> Problem details
If a line includes the word "computer", it belongs in the count; state the total for the data below and add nothing.

Records from a data source:
□ □ □ □ □ □ □
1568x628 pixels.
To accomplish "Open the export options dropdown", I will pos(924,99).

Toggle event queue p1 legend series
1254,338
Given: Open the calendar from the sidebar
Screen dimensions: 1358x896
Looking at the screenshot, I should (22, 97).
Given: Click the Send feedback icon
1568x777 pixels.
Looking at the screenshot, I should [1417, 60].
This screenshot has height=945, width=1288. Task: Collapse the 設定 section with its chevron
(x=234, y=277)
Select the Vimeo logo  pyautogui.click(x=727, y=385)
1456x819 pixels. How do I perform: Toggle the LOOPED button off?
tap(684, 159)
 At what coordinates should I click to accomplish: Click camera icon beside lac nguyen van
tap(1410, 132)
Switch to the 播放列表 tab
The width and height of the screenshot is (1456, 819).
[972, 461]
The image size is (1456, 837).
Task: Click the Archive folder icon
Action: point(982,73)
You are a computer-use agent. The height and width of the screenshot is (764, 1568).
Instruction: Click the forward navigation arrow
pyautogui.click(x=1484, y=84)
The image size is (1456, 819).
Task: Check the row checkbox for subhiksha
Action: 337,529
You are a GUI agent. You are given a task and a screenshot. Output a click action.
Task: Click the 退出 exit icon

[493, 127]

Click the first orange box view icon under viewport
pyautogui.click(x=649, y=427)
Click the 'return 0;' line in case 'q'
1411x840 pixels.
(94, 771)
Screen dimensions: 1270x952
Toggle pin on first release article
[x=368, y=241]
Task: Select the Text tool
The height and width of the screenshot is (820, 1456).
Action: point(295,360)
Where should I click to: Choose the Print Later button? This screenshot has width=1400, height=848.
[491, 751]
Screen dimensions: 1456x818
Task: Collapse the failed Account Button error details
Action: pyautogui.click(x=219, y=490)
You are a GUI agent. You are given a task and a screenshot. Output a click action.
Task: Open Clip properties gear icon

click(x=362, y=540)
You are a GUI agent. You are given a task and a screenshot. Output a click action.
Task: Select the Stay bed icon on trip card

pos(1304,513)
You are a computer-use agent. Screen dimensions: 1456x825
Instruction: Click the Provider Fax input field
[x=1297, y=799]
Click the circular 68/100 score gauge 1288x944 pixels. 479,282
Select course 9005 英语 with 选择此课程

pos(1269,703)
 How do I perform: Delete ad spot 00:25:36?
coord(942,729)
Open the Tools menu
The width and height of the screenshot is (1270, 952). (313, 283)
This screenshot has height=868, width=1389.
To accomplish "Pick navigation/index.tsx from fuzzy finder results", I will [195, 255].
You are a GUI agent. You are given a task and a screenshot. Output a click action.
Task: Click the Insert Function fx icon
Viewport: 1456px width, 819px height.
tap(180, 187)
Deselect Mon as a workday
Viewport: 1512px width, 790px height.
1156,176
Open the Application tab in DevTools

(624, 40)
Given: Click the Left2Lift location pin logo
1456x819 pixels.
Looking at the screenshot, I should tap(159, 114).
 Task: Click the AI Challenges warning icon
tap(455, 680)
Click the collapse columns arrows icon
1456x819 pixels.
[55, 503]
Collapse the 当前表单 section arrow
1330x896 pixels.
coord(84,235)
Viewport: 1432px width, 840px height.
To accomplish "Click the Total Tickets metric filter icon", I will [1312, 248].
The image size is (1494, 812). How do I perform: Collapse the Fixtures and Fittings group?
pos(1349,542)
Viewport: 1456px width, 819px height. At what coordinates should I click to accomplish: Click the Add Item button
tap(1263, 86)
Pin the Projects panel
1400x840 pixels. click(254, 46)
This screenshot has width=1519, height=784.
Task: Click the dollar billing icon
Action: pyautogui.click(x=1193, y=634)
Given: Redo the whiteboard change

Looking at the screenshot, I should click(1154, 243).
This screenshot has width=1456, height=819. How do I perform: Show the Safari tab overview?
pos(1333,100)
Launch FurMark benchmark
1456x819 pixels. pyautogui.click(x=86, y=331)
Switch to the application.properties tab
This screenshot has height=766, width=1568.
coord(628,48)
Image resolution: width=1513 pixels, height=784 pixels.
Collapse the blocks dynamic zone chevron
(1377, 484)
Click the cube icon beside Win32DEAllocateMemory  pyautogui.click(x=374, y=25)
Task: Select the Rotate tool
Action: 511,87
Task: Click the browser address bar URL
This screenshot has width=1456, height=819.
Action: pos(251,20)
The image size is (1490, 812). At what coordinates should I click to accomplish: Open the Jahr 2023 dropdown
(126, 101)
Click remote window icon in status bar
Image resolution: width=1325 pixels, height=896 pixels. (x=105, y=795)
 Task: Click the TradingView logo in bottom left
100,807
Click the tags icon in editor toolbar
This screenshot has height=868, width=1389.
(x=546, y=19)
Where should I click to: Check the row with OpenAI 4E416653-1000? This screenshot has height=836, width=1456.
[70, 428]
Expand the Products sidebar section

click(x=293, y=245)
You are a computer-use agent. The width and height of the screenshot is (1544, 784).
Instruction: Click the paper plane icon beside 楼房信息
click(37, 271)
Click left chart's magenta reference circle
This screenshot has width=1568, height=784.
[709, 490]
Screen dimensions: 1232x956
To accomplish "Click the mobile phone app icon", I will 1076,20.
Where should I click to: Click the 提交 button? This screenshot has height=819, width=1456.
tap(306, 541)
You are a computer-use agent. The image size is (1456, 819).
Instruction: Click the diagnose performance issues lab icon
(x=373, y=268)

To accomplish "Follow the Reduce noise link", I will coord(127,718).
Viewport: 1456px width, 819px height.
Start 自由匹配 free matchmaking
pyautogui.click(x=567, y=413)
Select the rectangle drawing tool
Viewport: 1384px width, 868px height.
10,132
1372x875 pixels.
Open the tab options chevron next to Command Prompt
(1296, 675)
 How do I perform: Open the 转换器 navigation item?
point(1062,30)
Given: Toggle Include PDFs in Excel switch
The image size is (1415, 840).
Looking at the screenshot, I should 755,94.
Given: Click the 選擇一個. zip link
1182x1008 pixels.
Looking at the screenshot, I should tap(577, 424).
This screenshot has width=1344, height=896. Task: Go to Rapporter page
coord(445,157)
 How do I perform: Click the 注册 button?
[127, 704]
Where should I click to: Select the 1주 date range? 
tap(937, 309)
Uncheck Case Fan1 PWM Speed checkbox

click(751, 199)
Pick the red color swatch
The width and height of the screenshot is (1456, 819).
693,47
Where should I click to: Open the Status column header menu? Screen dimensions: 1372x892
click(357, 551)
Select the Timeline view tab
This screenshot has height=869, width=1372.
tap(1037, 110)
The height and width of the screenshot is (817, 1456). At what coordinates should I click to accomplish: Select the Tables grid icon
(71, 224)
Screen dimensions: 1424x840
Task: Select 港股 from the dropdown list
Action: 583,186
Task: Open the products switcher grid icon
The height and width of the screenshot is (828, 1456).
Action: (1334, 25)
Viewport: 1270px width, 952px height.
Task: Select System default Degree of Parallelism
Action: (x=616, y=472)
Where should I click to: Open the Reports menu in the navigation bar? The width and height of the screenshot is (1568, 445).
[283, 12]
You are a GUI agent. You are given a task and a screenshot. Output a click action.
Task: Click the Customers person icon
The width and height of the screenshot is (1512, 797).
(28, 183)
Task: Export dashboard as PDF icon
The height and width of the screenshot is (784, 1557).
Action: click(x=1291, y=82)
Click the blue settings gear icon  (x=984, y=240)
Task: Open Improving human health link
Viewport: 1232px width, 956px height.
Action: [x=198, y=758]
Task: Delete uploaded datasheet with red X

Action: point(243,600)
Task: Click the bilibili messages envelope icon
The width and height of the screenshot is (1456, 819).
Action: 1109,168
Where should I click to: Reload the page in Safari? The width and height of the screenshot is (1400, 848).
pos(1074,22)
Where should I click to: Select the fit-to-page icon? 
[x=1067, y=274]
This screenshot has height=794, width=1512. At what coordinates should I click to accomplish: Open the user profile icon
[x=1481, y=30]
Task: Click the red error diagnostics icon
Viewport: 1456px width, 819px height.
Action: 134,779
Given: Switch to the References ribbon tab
□ □ □ □ □ □ □
> Result for this exercise
4